Tanuki's certainly one of the more memorable animals you'll meet throughout the game, as she warps you into trash cans and has one-sided conversations with statues of kaiju and pops her head out of manhole covers at the worst possible time. You'll also come across Beetle, the stressed-out sidekick to a popular but demanding social media influencer, and Chameleon, who's convinced your weird eyes can see past his incredible "camouflage" (he is fully visible all the time). One of the best sidequests involves collecting Papa Duck's lost ducklings, who trail you in a cheerful line until you collect them all—I spent a good hour of the game with at least one feathery companion, who will dutifully waddle through air vents and flutter their tiny wings up onto stacks of boxes in order to follow Kitty into whatever shenanigans they can find.
I was very sad to entrust my new little siblings back to the care of their dad, and delighted when they showed up later in the game for another cameo. The simple, funny writing lets the characters shine, giving them personality while letting their sprightly animations and sidequests do the brunt of the work.
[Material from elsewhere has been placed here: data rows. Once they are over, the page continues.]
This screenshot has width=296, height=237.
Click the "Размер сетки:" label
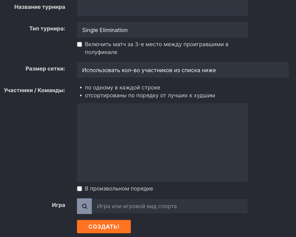45,69
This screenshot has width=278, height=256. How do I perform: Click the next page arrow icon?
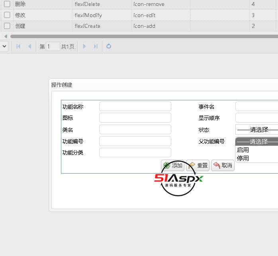coord(84,46)
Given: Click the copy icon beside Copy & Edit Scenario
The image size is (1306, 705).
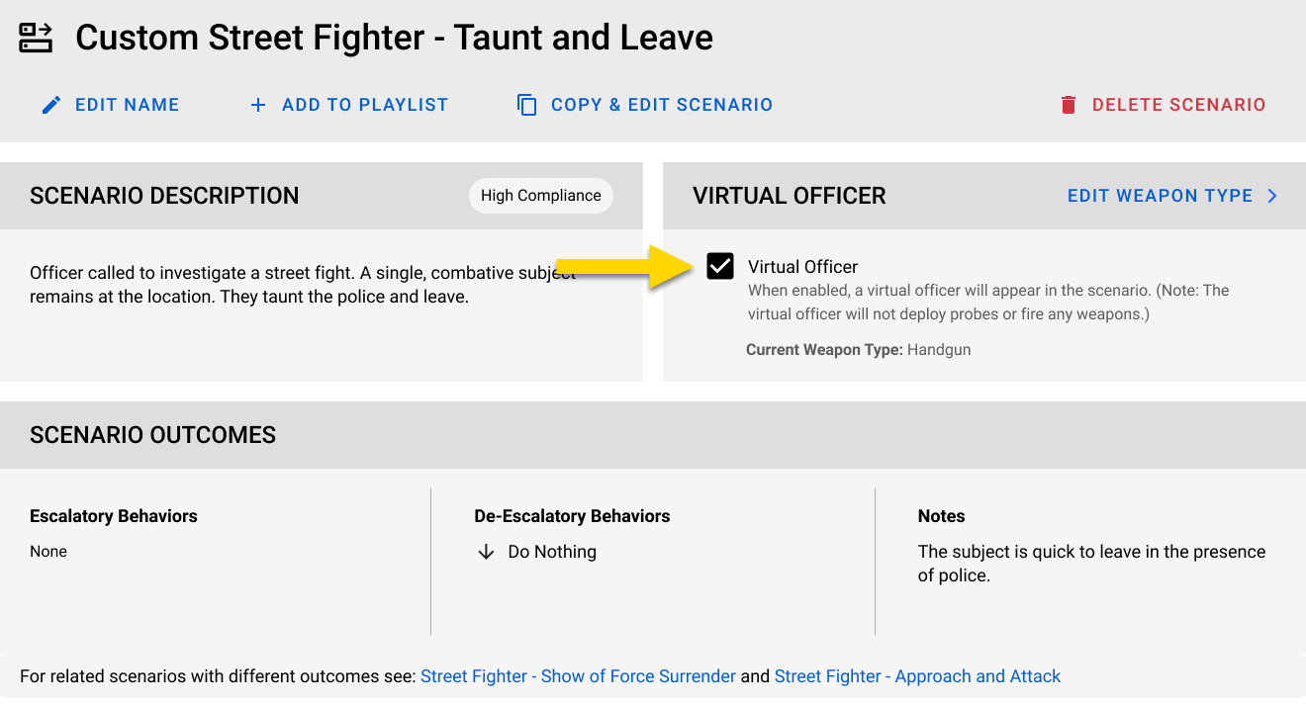Looking at the screenshot, I should click(527, 105).
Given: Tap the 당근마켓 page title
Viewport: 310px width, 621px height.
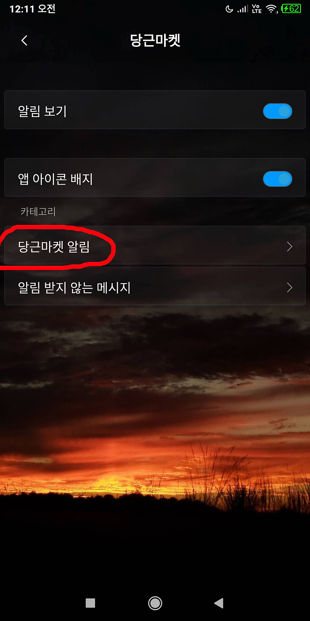Looking at the screenshot, I should (x=155, y=40).
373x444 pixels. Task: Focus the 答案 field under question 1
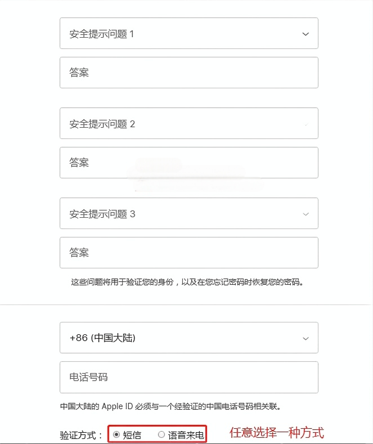pos(189,73)
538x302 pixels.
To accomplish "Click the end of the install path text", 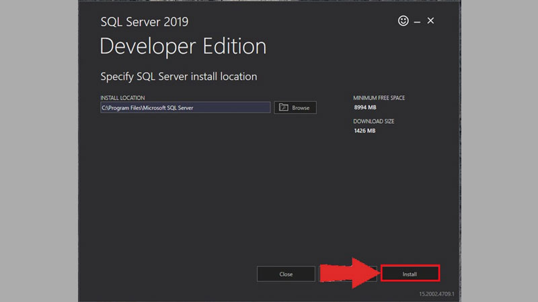I will pos(194,107).
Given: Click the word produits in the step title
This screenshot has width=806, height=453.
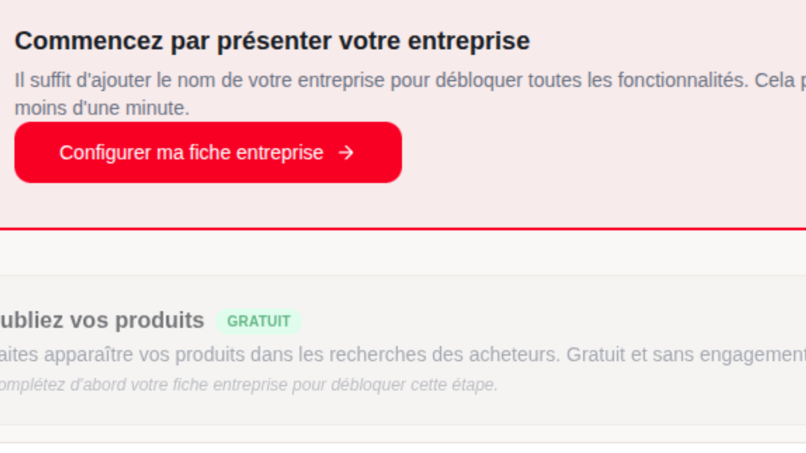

When I’d finally eaten enough fish to gain the outdoor cat skills needed to ascend my apartment tower and finish the game, I found myself feeling a bit rueful at the prospect of leaving all my new friends. What do you mean, I have to go back home? Sure, I miss my favorite nap spot… and my human's up there, waiting to pet me and play with me and give me treats... but what about Crow and all the Shinies I've collected for him? What about Tanuki's inventions? Will Chameleon be okay if I'm not there to spot him the next time he climbs up too high? What about my best friend Big Potato????
But luckily for Kitty, they've learned on the wild streets the skills they need to stay in touch, and the next time they venture down from their window they won't have any trouble finding their way back up. The city, it turns out, is not too big—it's just the right size for a curious cat.
Disclosure: Former PC Gamer editor Philippa Warr was involved in the development of Little Kitty, Big City. She had no personal relationship with the reviewer.